Autor Horst Schulte · 25-11-2007 · Tags: Gesellschaft, Kapitalismus, Nazometer, Politik, Satire, Schmidt Pocher, Staat
Nichts scheint manchen schlimmer zu sein, als den Nationalsozialismus oder den Kommunismus zu verharmlosen. Da geht’s um recht und links. Aber Hallo. Selbst Satire darf nicht alles. Ich denke, an das geheuchelte Entsetzen um das Nazometer bei Schmidt & Pocher in der Öffentlichkeit.
Ein wohliges Plätzchen steht nur denen zu, die dem Kapitalismus, möglichst in seiner reinsten Form, huldigen.
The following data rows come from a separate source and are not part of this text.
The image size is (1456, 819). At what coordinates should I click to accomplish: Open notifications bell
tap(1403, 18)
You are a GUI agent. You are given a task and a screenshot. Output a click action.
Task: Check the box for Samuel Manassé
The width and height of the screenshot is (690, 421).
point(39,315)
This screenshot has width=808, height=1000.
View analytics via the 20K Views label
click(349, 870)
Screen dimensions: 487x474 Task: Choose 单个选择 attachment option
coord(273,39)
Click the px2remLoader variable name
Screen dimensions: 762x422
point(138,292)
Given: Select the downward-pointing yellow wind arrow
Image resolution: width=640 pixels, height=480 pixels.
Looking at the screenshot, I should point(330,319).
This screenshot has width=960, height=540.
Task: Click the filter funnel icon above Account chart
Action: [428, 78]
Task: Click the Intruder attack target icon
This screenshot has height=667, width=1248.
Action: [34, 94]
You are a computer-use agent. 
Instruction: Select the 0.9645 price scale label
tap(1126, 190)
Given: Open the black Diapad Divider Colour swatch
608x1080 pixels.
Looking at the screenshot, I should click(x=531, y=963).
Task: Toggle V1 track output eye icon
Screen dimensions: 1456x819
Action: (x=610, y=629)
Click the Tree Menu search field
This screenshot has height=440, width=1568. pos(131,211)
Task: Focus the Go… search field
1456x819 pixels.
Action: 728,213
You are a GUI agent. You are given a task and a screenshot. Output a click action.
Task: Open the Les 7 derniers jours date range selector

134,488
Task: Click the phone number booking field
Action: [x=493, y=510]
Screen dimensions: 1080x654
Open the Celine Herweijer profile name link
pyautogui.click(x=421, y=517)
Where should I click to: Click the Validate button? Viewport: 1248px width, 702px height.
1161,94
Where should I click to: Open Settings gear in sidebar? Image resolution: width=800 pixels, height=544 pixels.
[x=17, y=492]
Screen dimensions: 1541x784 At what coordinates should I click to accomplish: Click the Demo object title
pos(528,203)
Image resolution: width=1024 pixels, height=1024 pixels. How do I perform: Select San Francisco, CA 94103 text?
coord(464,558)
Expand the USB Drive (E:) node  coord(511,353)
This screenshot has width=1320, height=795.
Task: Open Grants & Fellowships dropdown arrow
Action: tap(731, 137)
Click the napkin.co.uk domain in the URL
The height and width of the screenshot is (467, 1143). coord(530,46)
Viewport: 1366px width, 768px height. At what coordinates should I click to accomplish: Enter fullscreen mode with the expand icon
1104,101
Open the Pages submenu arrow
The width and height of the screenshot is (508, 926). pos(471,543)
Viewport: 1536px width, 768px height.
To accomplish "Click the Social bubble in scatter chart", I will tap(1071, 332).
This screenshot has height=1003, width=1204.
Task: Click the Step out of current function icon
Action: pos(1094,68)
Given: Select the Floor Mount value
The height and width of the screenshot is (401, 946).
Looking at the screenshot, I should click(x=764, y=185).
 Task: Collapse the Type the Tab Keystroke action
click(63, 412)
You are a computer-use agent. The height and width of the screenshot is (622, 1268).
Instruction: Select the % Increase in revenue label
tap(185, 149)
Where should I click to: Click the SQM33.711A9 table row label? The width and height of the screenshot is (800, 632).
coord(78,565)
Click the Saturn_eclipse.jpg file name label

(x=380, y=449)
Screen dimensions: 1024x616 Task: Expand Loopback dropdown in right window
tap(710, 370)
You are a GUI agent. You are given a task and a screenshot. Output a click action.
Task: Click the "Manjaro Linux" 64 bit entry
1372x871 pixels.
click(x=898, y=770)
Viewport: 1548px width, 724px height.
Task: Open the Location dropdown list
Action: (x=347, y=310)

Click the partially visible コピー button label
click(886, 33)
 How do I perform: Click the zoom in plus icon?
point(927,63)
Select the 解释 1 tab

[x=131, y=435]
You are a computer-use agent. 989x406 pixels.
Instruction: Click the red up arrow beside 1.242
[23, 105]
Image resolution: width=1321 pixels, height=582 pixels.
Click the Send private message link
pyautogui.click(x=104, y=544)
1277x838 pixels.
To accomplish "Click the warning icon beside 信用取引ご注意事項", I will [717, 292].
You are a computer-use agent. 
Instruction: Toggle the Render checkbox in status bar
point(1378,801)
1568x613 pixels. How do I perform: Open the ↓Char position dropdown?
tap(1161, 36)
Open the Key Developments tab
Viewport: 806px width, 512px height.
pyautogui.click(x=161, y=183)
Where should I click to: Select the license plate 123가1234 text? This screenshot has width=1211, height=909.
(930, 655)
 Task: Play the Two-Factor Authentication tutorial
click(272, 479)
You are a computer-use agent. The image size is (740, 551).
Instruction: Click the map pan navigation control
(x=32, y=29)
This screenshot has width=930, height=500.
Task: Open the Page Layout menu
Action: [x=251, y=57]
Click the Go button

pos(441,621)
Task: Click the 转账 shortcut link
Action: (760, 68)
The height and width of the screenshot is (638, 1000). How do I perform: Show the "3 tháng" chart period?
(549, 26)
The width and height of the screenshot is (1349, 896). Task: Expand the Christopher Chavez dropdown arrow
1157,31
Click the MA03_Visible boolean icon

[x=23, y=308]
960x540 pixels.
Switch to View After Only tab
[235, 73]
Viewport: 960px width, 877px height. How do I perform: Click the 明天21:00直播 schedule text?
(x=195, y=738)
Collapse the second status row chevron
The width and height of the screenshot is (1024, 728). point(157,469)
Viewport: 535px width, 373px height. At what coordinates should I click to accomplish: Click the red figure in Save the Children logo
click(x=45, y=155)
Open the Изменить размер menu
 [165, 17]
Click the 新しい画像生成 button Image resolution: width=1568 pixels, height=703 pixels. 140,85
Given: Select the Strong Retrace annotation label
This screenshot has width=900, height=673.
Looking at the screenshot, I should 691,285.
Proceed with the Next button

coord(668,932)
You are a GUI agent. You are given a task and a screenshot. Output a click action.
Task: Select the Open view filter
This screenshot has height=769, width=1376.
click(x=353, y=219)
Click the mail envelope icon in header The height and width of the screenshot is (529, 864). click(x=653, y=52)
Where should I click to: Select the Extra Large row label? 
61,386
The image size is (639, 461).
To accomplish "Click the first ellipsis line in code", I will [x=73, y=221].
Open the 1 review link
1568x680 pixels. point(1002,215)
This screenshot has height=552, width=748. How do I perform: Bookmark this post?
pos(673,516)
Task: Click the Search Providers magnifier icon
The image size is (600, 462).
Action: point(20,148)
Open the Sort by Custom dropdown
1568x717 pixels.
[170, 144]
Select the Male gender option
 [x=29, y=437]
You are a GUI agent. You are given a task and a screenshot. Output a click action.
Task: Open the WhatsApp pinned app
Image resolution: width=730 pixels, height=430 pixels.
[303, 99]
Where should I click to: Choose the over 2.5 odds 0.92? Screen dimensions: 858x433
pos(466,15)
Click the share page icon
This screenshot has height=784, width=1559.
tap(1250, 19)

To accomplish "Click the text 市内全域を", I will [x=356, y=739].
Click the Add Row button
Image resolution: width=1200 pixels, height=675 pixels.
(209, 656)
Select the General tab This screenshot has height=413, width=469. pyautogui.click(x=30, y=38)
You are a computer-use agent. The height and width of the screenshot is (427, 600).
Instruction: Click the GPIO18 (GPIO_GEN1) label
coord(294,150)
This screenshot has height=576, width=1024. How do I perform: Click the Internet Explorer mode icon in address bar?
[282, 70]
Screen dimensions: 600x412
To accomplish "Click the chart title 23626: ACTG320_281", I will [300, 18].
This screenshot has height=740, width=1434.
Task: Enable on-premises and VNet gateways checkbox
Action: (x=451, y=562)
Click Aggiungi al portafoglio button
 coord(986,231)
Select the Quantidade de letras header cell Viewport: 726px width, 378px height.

Die anderen sind die ewig Gestrigen. Blöd, dass die Welt so nicht funktioniert. Da mag der Kapitalismus noch so übermächtig scheinen (und sein).



10. 10. 2008 · 21:21
Die soll’s ja geben… 9. 10. 2008 · 23:37









Naja, ich weiß nicht ob Sie lesen, was Sie verlinken, aber es ist ein Unterschied, ob man einfach nur wie so viele aus fehlender Sachkenntnisse einfachster ökonomischer Regeln den Kapitalismus ablehnt, oder ob man die Folgen dieses Irrglaubens(staatliche Willkür, Hungersnöte, Genozid etc.) die ja nichtmal von den Vätern selbigen gewünscht waren, verharmlost.
Dass der Beitrag aus einer radikal liberalen Ecke kommt ist vollkommen irrelevant, jeder muss sich über eine solche Gleichsetzung von Demokratie und Diktatur empören.
die einfachsten ökonomischen Regeln des Kapitalismus habe sogar ich begriffen. Deshalb mag ich ihn so. Da schließe ich sogar die ein, die ihn verteidigen.
Natürlich gibt es (von interessierter Seite) schlechte Presse. Kapitalismuskritik ist nicht angesagt. Witzig dabei ist allerdings, dass grundsätzlich unterstellt wird, dass derjeniger, der eine Kontraposition inne hat, die ökonomischen Regeln des Systems nicht verstanden hätte. Dass es also um etwas anderes gehen könnte, kommt diesen Leuten überhaupt nicht in den Sinn.